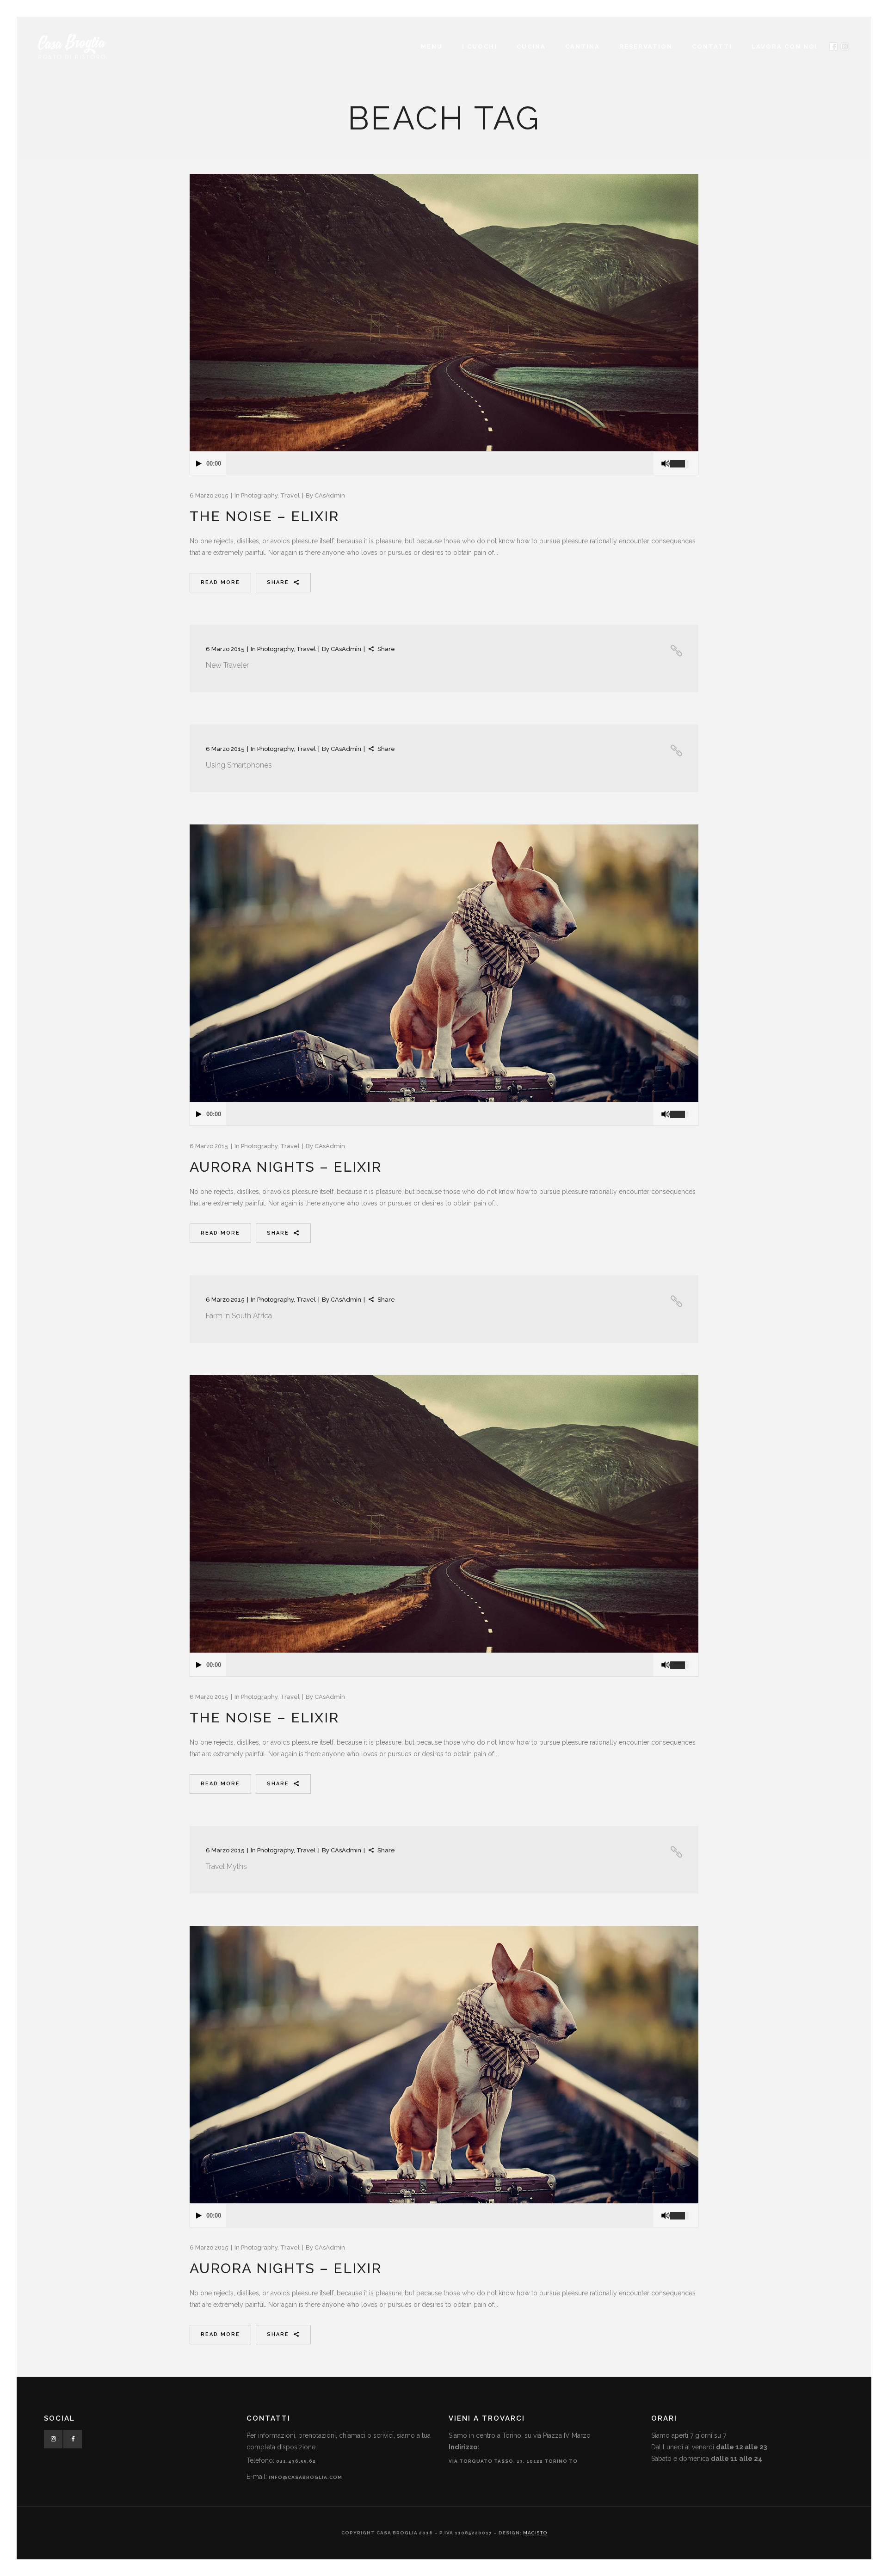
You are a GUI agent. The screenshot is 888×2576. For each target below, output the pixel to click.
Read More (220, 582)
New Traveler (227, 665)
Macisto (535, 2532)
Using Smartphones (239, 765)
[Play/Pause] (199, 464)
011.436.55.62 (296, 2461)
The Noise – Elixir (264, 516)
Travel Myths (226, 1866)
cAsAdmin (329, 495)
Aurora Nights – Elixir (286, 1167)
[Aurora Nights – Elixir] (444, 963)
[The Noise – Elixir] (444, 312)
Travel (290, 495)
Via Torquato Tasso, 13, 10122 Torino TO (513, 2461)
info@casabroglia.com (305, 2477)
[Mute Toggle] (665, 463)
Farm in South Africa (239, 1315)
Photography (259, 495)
....
Instructions to follow:
Give back exactly the lines running from the line containing "Read More (220, 582)" through the end of the material above, both included, and nothing beyond them.

Answer to the problem:
Read More (220, 582)
New Traveler (227, 665)
Macisto (535, 2532)
Using Smartphones (239, 765)
[Play/Pause] (199, 464)
011.436.55.62 (296, 2461)
The Noise – Elixir (264, 516)
Travel Myths (226, 1866)
cAsAdmin (329, 495)
Aurora Nights – Elixir (286, 1167)
[Aurora Nights – Elixir] (444, 963)
[The Noise – Elixir] (444, 312)
Travel (290, 495)
Via Torquato Tasso, 13, 10122 Torino TO (513, 2461)
info@casabroglia.com (305, 2477)
[Mute Toggle] (665, 463)
Farm in South Africa (239, 1315)
Photography (259, 495)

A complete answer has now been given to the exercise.